Radio-quiet: very dim, quiet galaxy cores with radio quiet (for now) black holes; they may be bright and active in other wavelengths of light
Seyfert galaxies: medium-mass black holes accreting material and giving off x-rays and gamma rays
Quasars: high-mass black holes accreting material; some emit radio emissions while others emit only optical light Blazars: high-mass black holes with a jet pointing toward Earth
Radio galaxies: high-mass black holes with large areas that give off strong radio emissions and have massive jets streaming superheated material into space.These powerful jets appear to be moving faster than the speed of light—a property called “superluminal motion.”
Uses of Active Galaxies
X-ray emission from active galactic nuclei have given astronomers many clues about what is going on in these galaxies. Early X-ray observations of AGN showed fairly simple sources that could change brightness over fairly short timescales. Such variability pointed to emission coming from a fairly small area.
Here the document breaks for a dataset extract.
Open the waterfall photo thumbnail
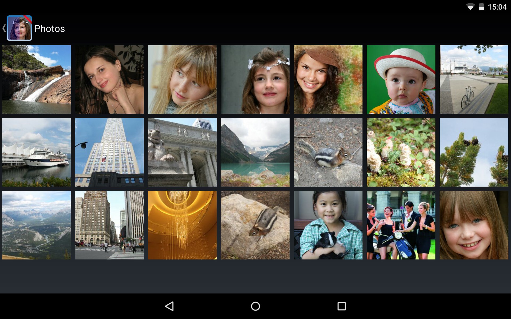This screenshot has width=511, height=319. 36,79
The rapid changes, high energy output, and small volume all pointed to a black hole accretion powering these galaxies – it is one of the only things that can put out the amount of energy we see from AGN in such a small volume.
Since X-rays originate from very close to the central black hole, X-ray studies give us a unique view of the processes at work in the very center of the action. In some cases, higher energy X-rays have the ability to punch through gas and dust, so this is one part of the electromagnetic spectrum that lets us see into highly obscured AGN.
Like any other massive object, black holes can pull in matter that ventures too close. If there is enough infalling matter, it can form an accretion disk. This disk of matter surrounds the black hole and heats up, emitting X-rays. As matter makes its final plunge into the black hole, it is accelerated to high velocity, causing X-ray emission. Some of the infalling matter can also be funneled away from the black hole in powerful jets along the rotation axis of the disk. These jets are observed across the entire electromagnetic spectrum.